Set task = Check each statement against the article on the UPSC Civil Services Examination, answering yes or no and quoting the exact words of the article that settle it: (a) About 5.7 lakh candidates sat the 2025 Prelims. (b) UPSC itself manages service allocation. (c) A general category candidate usually needs a rank within the top 50 to get the IAS.

───── Given passage

Introduction
Every year, roughly 9 to 11 lakh Indians hurl their dreams and several years of their lives, a few litres of coffee, and the complete works of Laxmikanth at the UPSC Civil Services Examination. The exam is India’s most celebrated meritocracy. A single list. A single ranking. May the best-prepared person win.
Except that for a quietly growing club of candidates, the game is a little more sophisticated than that. The strategy goes something like this:
- Score well enough to make it into the Indian Police Service as a general category candidate.
- Then, in the next attempt, rediscover an inner economic fragility.
- Produce a fresh EWS or OBC Non-Creamy Layer certificate.
- Re-emerge as a disadvantaged candidate eligible for the Indian Administrative Service under the reservation quota.
Same Person, Different Socioeconomic Identity on Paper
| Aspect | First Attempt | Second Attempt |
|---|---|---|
| Candidate | Same Individual | Same Individual |
| Category | General Category | EWS / OBC (Non-Creamy Layer) |
| Service Target | Indian Police Service (IPS) | Indian Administrative Service (IAS) |
| Socioeconomic Identity on Paper | General Category Candidate | Reserved Category Candidate |
Same person. Same family. Entirely different socioeconomic identity on paper.
Focus of This Article
This article examines how that con game works, why it keeps working, and who it keeps hurting.
It profiles the freshly controversial case of UPSC CSE 2025 AIR 9 Astha Jain that reveals a machinery of certificate manipulation operating at scale within India’s most prestigious selection process.
The Great Meritocracy And Its Asterisk
Let us begin with the architecture, because one cannot appreciate a heist without first appreciating the vault. The UPSC Civil Services Examination is a single, unified competition. Roughly 9.4 lakh candidates applied for the 2025 cycle; about 5.7 lakh actually showed up for the Prelims. From that ocean, only 958 were ultimately recommended across all civil services IAS, IPS, IFS, IRS, and about two dozen other services. Everyone sits on the same paper. Everyone faces the same interview panel. The resulting All India Merit List is, in theory, a pure ranking of performance.
Scale Of The UPSC Civil Services Examination
| Stage | Approximate Number Of Candidates (2025 Cycle) |
|---|---|
| Applicants | 9.4 Lakh |
| Appeared For Prelims | 5.7 Lakh |
| Recommended For Civil Services | 958 |
Service allocation then happens through a process managed by the Department of Personnel and Training (DoPT). Candidates declare their service preferences in advance. DoPT matches each rank to the best available service among the candidate’s preferences, taking into account the category under which they qualified.
How Service Allocation Works
- Candidates submit service preferences before final allocation.
- The Department of Personnel and Training (DoPT) manages the allocation process.
- Each candidate’s rank is matched with the highest available preferred service.
- The category under which the candidate qualified is also considered.
Here is where the numbers begin to matter and where certain candidates begin to do the math very carefully. In the General (unreserved) category, securing the IAS typically requires a rank within roughly the top 75 to 90. The IPS is accessible to general category candidates up to around rank 230 to 250 in most years. The gap is roughly 150 to 175 ranks. That is a meaningful distance, the difference between scoring at the very summit and scoring at a level that is still extraordinary by almost any standard in the world.

──────────
───── Data records

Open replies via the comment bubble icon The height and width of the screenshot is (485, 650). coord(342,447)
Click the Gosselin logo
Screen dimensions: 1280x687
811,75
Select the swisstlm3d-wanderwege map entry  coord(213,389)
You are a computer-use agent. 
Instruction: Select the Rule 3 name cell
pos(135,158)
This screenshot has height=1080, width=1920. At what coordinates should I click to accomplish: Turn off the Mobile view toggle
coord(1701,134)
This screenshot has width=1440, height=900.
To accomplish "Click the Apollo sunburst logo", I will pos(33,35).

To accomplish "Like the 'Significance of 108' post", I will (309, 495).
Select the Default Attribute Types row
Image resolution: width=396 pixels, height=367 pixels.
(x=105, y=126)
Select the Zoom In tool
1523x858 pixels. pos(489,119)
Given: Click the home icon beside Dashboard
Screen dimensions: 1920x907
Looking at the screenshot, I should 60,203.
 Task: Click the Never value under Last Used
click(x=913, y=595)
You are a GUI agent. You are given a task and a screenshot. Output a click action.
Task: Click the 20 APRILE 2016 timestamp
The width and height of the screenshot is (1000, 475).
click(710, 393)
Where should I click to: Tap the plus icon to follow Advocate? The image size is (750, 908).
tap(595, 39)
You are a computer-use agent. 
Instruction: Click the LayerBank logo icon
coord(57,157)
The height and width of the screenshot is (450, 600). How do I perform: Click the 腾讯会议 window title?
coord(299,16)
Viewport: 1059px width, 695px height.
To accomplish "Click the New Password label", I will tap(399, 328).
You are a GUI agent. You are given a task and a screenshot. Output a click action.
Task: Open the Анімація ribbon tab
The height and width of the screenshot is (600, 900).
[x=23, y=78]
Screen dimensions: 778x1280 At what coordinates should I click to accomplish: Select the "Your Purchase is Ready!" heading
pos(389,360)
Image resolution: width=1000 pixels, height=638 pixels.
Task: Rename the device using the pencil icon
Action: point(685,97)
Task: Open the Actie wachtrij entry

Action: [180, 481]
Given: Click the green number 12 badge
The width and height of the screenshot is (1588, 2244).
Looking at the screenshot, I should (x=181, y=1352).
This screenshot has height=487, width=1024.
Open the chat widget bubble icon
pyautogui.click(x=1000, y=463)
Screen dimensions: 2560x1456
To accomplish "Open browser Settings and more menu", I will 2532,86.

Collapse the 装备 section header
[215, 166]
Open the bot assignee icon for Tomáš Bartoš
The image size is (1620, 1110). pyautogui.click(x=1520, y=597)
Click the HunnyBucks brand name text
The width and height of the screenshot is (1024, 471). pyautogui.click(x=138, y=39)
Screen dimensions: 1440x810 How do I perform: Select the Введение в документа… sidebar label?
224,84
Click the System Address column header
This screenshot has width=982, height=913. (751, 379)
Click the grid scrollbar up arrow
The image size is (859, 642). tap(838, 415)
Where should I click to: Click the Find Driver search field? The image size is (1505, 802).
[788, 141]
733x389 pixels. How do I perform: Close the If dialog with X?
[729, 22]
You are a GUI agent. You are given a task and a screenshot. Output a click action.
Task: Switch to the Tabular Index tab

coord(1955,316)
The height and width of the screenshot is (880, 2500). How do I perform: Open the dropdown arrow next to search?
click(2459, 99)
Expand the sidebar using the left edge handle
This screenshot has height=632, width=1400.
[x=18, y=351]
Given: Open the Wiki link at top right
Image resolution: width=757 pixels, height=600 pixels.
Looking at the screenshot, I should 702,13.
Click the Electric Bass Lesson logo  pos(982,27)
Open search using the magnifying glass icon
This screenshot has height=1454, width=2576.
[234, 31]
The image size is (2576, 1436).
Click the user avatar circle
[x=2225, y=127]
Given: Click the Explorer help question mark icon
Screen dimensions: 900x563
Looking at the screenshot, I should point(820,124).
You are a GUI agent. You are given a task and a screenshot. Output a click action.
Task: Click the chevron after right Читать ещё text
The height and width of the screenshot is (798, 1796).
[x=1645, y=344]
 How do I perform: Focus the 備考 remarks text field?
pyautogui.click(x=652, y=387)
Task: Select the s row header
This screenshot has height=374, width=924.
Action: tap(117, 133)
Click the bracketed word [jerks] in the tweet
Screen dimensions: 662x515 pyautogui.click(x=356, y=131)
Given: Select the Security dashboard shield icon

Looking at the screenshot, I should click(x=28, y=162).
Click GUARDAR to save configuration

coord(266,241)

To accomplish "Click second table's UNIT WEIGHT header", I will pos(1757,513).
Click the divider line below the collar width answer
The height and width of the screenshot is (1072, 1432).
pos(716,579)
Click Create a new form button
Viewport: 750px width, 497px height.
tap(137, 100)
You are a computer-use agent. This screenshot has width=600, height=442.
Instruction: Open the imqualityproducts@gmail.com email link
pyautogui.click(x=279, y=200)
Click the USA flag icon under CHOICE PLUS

──────────

Solution to this exercise =
(a) Yes: "about 5.7 lakh actually showed up for the Prelims."
(b) No: "Service allocation then happens through a process managed by the Department of Personnel and Training (DoPT)."
(c) No: "securing the IAS typically requires a rank within roughly the top 75 to 90."